Robert Eisenbeis, Ph.D.
Mon May 22, 2023

The Florida legislature and Governor DeSantis spent the better part of the first two weeks of May jumping at shadows as they passed and signed a bill (SB7054) to prohibit the use of federally sanctioned central bank digital currencies (CBDCs) in Florida as money under Florida’s Uniform Commercial Code. The legislation also banned the use of CBDCs issued by central banks other than the Federal Reserve, including China’s, with its digital yuan. The rationale was that such CBDCs pose a threat to personal privacy and economic freedom via governmental surveillance of transactions, threaten to deprive community financial institutions of funds to support lending, may negatively impact FinTech innovation, and potentially limit individuals’ access to goods and services by limiting certain purchases. How real are these risks, and can the state even legally prohibit the use of a digital currency issued by the Federal Reserve or any other central bank?


Cumberland Advisors Market Commentary - Central Bank Digital Currency by Robert Eisenbeis, Ph.D.

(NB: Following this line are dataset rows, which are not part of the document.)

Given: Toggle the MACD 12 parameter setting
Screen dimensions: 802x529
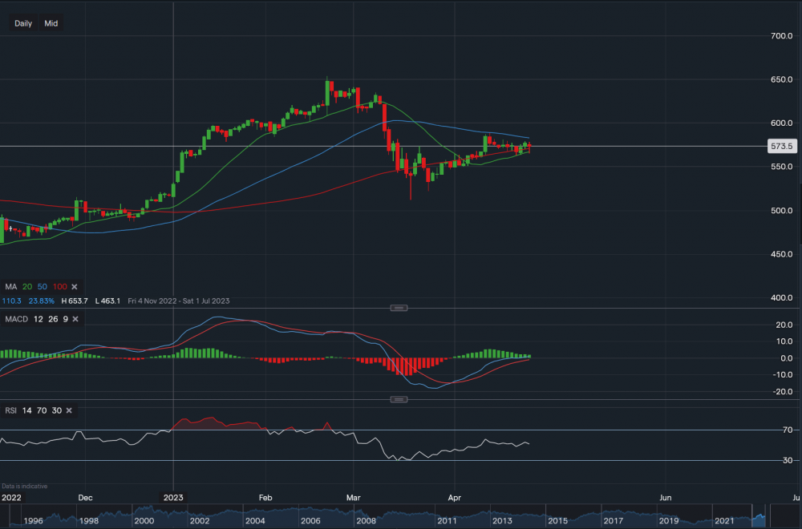Looking at the screenshot, I should click(38, 318).
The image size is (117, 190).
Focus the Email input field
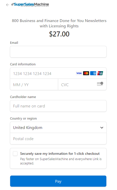(58, 52)
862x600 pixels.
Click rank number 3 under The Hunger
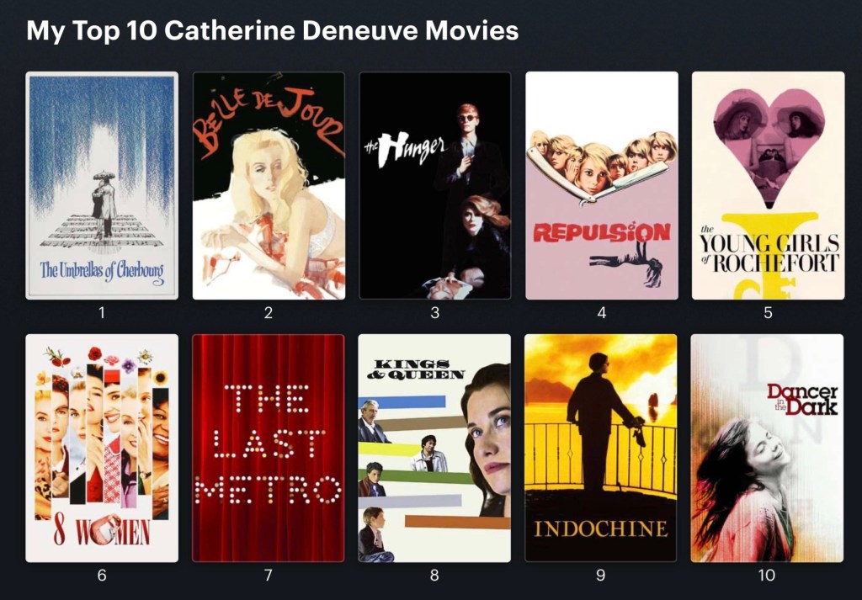click(435, 313)
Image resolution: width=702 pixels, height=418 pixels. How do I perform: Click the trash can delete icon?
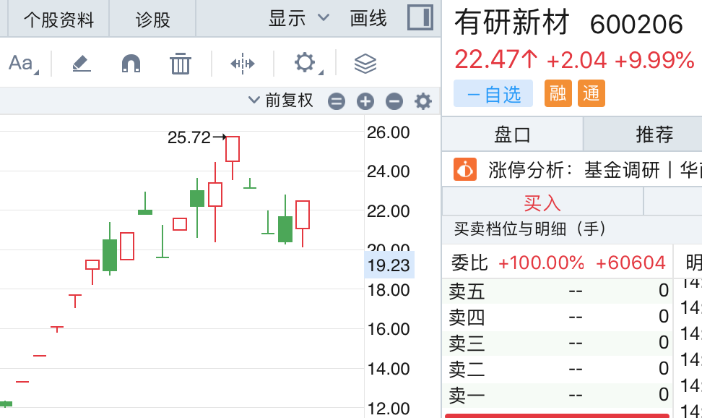180,64
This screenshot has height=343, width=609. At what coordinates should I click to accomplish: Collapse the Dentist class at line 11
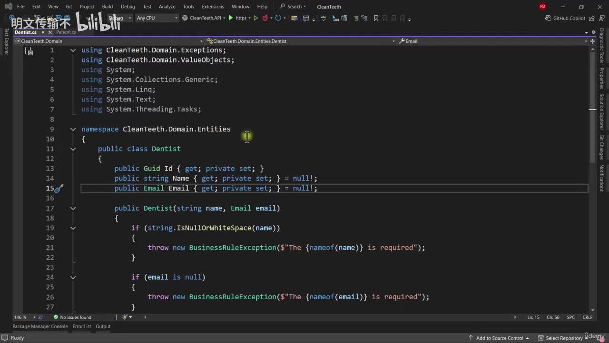coord(73,149)
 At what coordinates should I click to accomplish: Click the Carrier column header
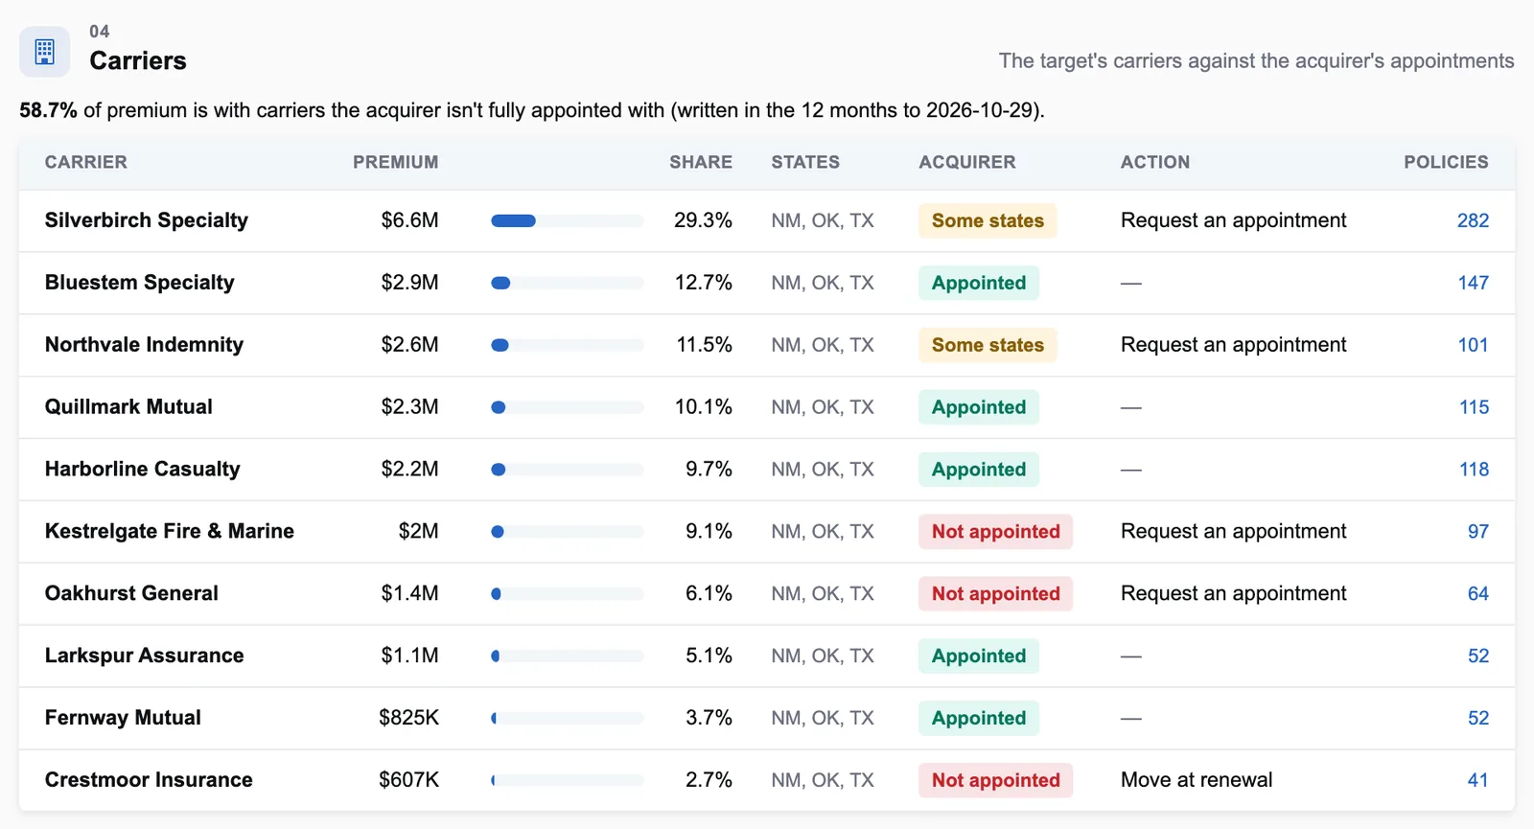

The first issue to address is whether Florida has the power to regulate central bank currencies. Article I, Section 8, Clause 5 of the US Constitution explicitly grants to the federal government the power to regulate money, both foreign and domestic: The Congress shall have Power . . . To coin Money, regulate the Value thereof, and of foreign Coin, and fix the Standard of Weights and Measures…. At present, coins and silver certificates issued by the Treasury and Federal Reserve notes are by law legal tender. Specifically, Section 31 U.S.C. 5103, entitled “Legal tender,” states: “United States coins and currency [including Federal Reserve notes and circulating notes of Federal Reserve Banks and national banks] are legal tender for all debts, public charges, taxes, and dues.” This statute means that all US money as identified above is a valid and legal offer of payment for debts when tendered to a creditor. If the Federal Reserve were to create a digital currency, it presumably would be legal tender just like coins and currency since, like those instruments, it would be a liability of the Federal Reserve serving as a direct substitute for physical coin and currency. This presumption would, of course, probably be litigated; but if upheld, it would seem to make Florida’s SB7054 moot and not legal.

Those arguing against a Federal Reserve digital currency are doing so, at this point, based upon assumptions that do not consider the facts or practical realities and costs of creating a central bank digital currency. To be sure, the Fed is deeply involved in the US payments system; but at present it deals directly only with financial institutions, clearing checks, delivering currency, and operating the automated clearinghouse to clear and exchange bulk funds transfers among financial institutions. It does not deal directly with individuals. The Fed is presently in the process of updating its automated clearinghouse functions with a new service called FedNow and is engaged in a pilot program to explore creating a digital currency. FedNow, which goes into application in July, will permit participating institutions to receive instantaneous real-time transfers of funds among as many as 10,000 financial institutions. Participation is voluntary at this time. This program is an upgrade of the current ACH services, which process transactions on a batch basis. In addition, the Federal Reserve Bank of New York initiated a 12-week program jointly with several large US financial institutions to explore the feasibility of a digital currency. It also has a joint research project with the Federal Reserve Bank of Boston and MIT to explore approaches to creating a digital dollar (see Michelle Neal, “Remarks at Singapore FinTech Festival, Singapore,” Nov 4, 2022). But as of yet, the Federal Reserve System has not made any decisions on whether to pursue such an option.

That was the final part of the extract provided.